ANDATA VIA SENZA CURE PER IL FIGLIO – L’ultimo episodio, che ha spinto la donna a denunciare pubblicamente la situazione, è avvenuto nella giornata di ieri. Il figlio di undici anni è caduto mentre giocava in giardino, rimediando una frattura al polso confermata oggi con una lastra. Un banale incidente domestico che si è trasformato in un’odissea burocratica e assistenziale: «Siamo arrivati al pronto soccorso alle ore 19:00 e alle ore 23:00, dopo quattro ore di attesa, sono stata costretta ad andare via: mio figlio era senza cena, senza aver ricevuto neanche un bicchiere d’acqua, e davanti a noi c’erano ancora 21 persone in lista». Una situazione insostenibile, precisa la madre, pesante da gestire nonostante la straordinaria gentilezza e la professionalità del personale infermieristico, che si trova a operare quotidianamente in condizioni definibili impossibili.
DRAMMA DEI PICCOLI PAZIENTI CON PATOLOGIE IMPORTANTI – La chiusura del reparto d’urgenza pediatrico apre uno scenario ancora più inquietante per i bambini affetti da patologie croniche o complesse. Il figlio della donna soffre infatti di una grave patologia per la quale la famiglia è già costretta a fare riferimento a strutture sanitarie di Cagliari o addirittura fuori dall’isola, a causa della carenza di servizi specialistici in loco. «Se oggi, per una semplice caduta in giardino, mi sono ritrovata senza un pronto soccorso pediatrico, come dovrei sentirmi tranquilla vivendo in questa città?», si domanda amarezziata la madre, evidenziando il senso di totale solitudine e precarietà in cui versano i genitori nuoresi.

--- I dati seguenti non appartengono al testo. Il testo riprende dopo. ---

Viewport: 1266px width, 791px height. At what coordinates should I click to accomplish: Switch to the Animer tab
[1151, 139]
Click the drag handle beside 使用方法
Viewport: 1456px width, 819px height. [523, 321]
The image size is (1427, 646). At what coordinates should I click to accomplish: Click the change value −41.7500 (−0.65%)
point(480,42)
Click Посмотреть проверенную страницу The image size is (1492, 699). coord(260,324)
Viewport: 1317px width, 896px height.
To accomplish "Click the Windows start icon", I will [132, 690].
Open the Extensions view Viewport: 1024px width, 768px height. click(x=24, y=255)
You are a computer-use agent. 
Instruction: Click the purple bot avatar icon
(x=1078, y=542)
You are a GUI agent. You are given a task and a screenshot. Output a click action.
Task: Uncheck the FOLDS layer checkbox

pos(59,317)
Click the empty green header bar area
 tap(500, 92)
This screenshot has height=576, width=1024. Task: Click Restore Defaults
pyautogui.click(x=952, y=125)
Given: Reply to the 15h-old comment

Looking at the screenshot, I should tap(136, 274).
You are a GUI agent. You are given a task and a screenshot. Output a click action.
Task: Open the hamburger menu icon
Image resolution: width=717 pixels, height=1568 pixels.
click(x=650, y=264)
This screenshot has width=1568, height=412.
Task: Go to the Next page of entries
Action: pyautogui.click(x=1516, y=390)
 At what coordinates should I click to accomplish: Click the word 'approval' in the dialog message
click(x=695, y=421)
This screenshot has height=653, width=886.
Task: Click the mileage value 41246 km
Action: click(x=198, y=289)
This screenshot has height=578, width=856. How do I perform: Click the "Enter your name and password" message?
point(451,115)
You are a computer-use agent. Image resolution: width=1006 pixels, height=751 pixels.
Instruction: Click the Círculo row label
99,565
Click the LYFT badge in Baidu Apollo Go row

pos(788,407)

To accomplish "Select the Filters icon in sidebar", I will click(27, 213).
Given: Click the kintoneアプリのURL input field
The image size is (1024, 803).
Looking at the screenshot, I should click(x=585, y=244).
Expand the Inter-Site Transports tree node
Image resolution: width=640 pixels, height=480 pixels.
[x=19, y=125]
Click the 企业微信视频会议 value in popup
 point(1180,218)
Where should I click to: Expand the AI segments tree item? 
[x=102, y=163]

UN SISTEMA IN CRISI TRA TURNI MASSACRANTI E PROMESSE DISATTESE – Da mesi il comparto sanitario locale convive con una crisi strutturale profonda, denunciata a più riprese sia dai sindacati che dagli stessi operatori. I medici e gli infermieri rimasti in servizio affrontano turni massacranti. Senza un punto di primo intervento specifico per i più piccoli, l’utenza è costretta a riversarsi sul Pronto Soccorso generale, non specializzato in pediatria, con il risultato di generare tempi di attesa interminabili e forti tensioni. La lettera si chiude con un appello perentorio alle istituzioni regionali affinché si intervenga con atti concreti e immediati: «I bambini meritano un’assistenza adeguata. Per l’ennesima volta la nostra città viene trattata come la periferia della Sardegna, un’isola nell’isola».